# WHAT IS REQUIRED:
Would you restate each entry word for word, omitting the pictures?

(Screenshot grounding data)
::::::::::

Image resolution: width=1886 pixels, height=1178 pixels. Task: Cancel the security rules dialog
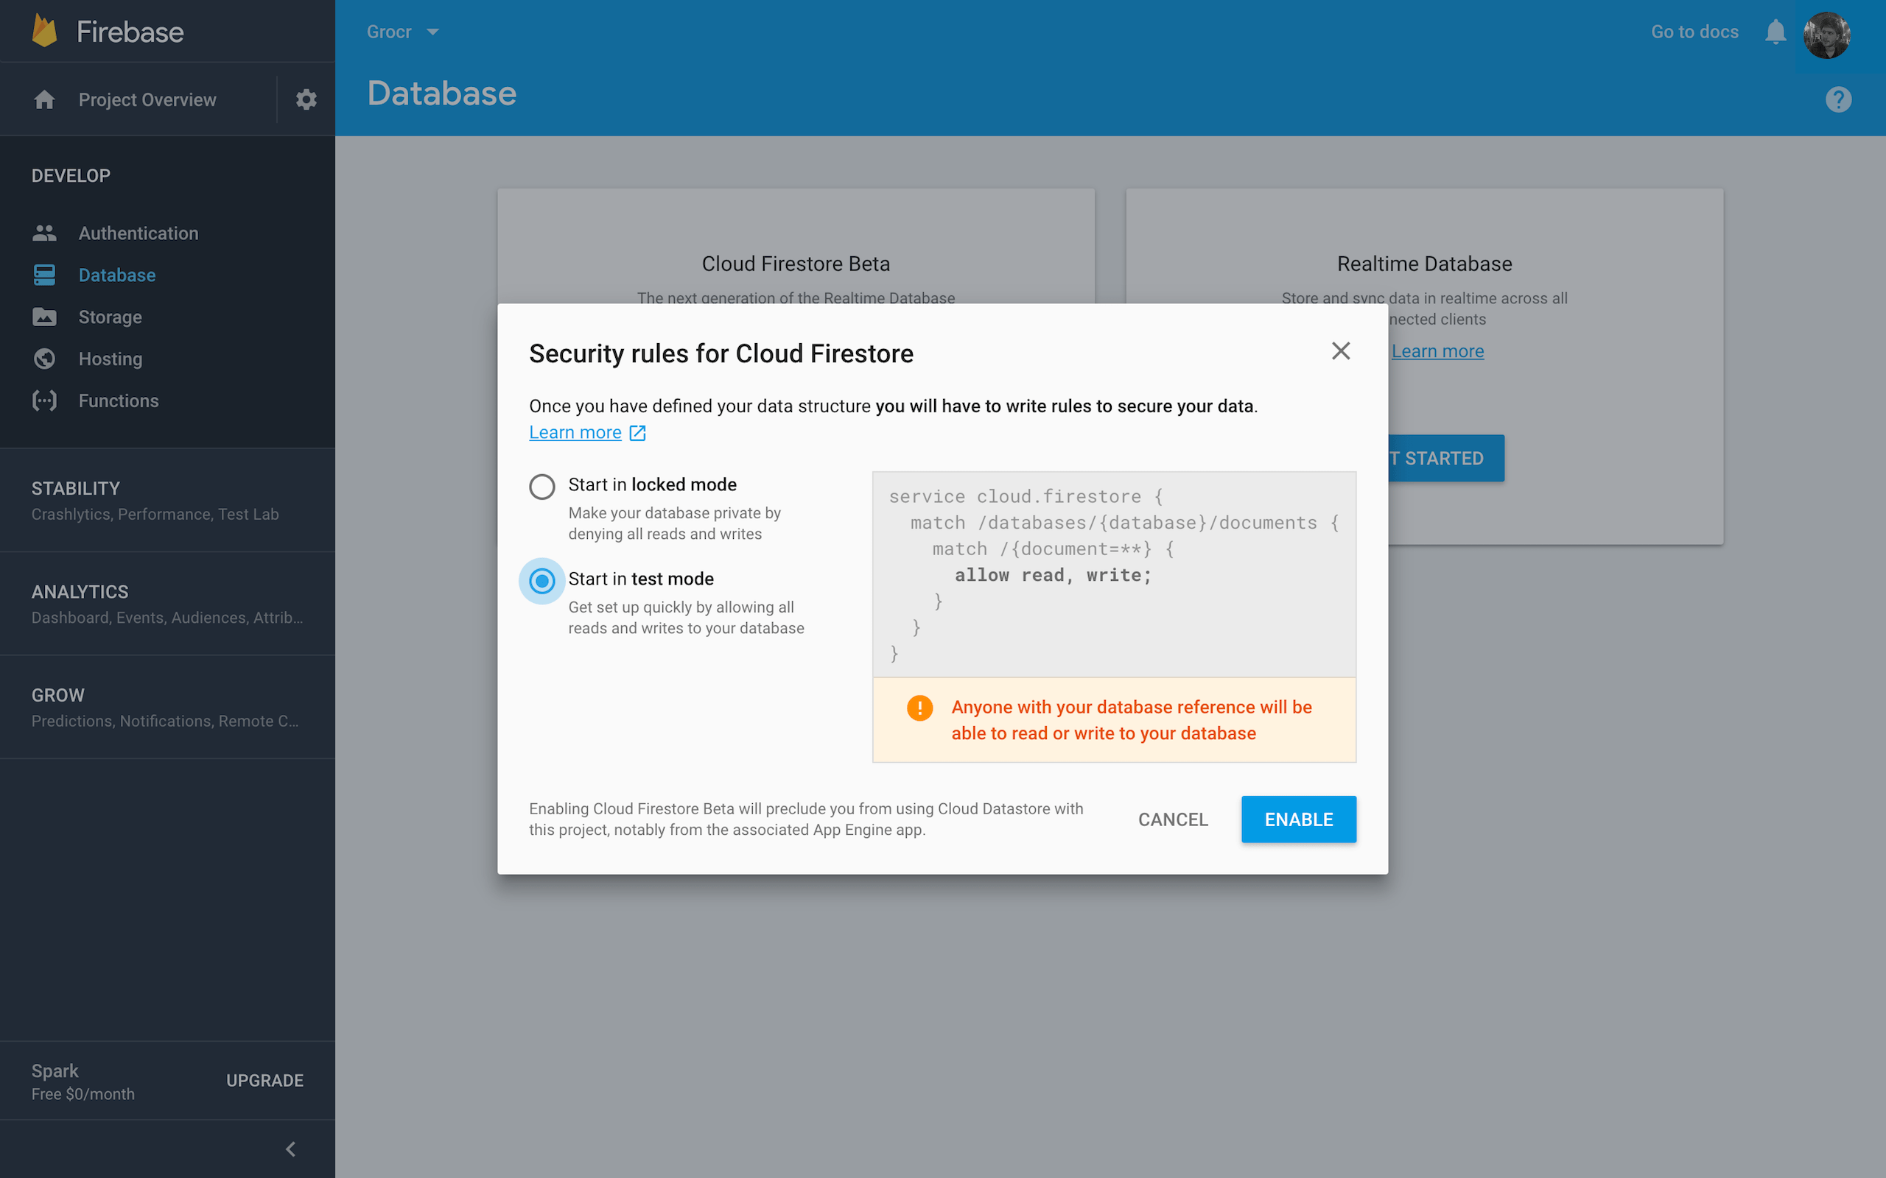pyautogui.click(x=1173, y=819)
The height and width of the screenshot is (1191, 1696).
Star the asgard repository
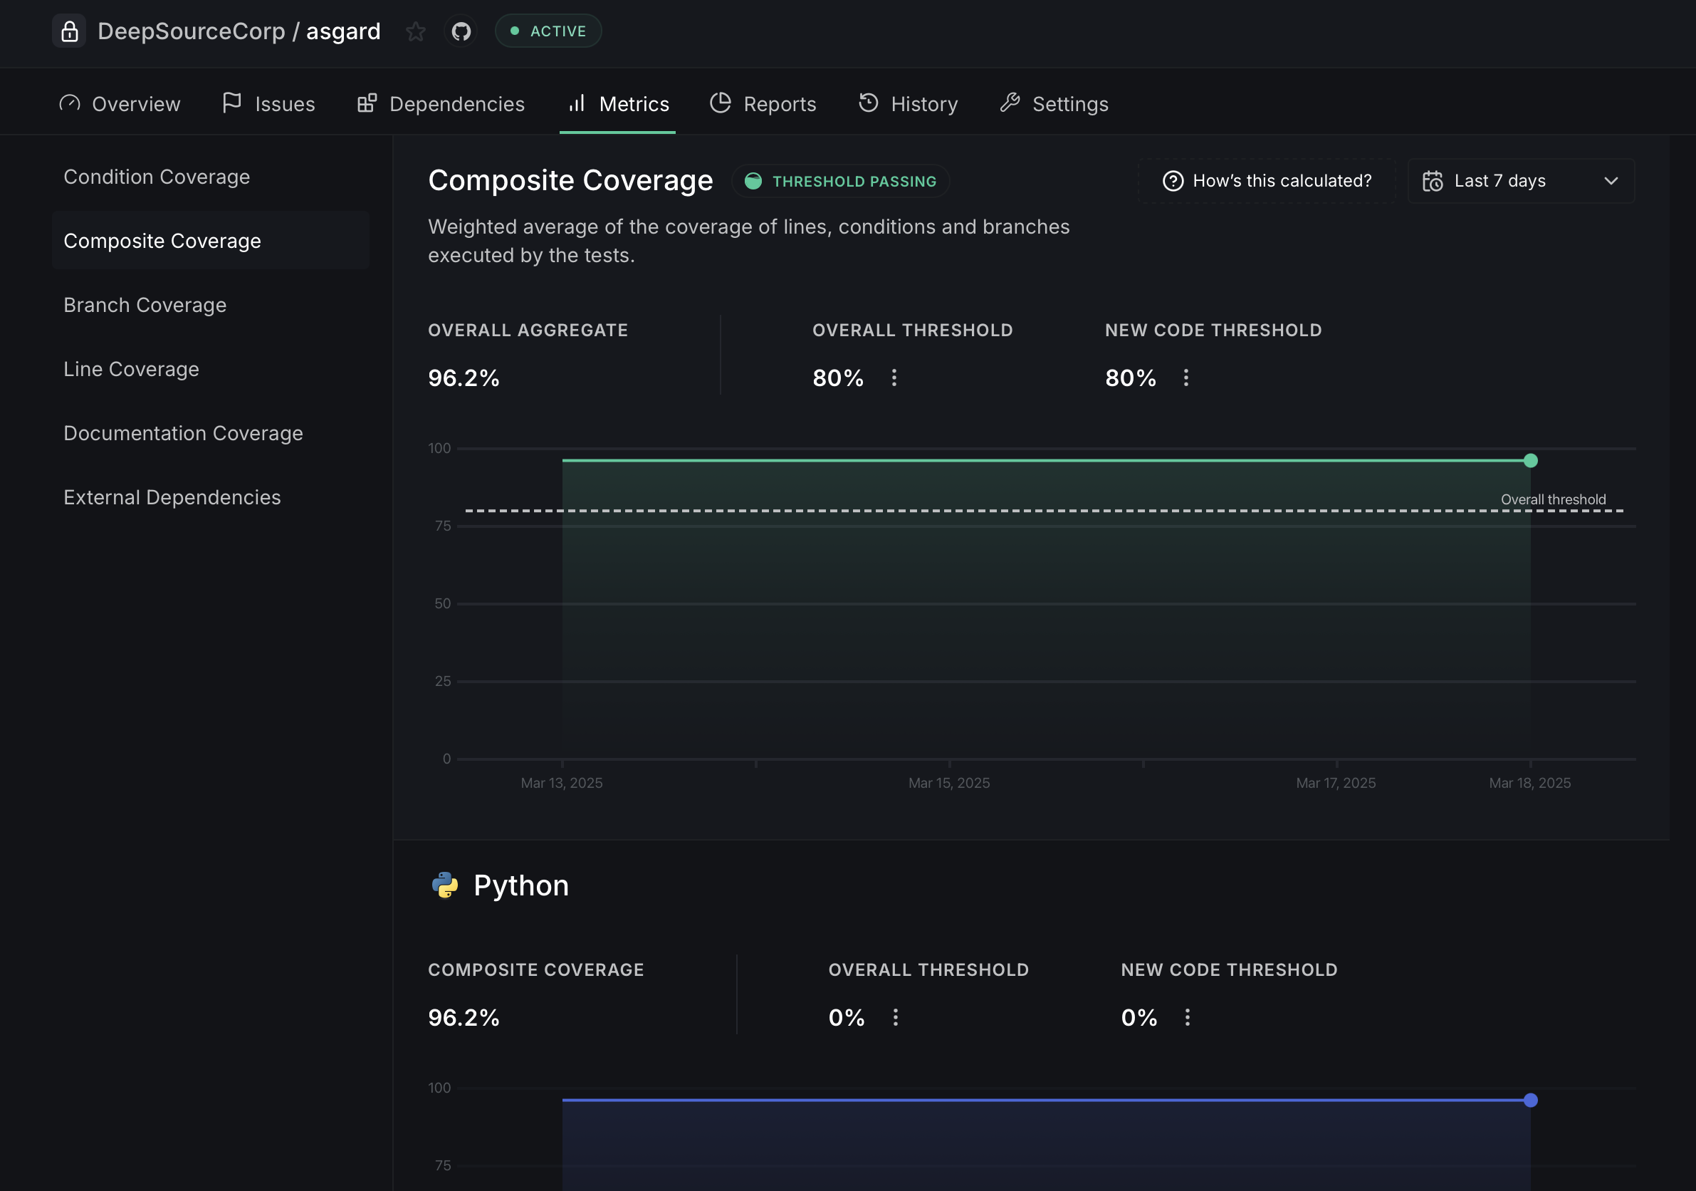coord(415,31)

::::::::::

# EXPECTED ANSWER:
Image resolution: width=1886 pixels, height=1178 pixels. Task: Cancel the security rules dialog
pyautogui.click(x=1173, y=819)
The height and width of the screenshot is (1191, 1696).
Star the asgard repository
coord(415,31)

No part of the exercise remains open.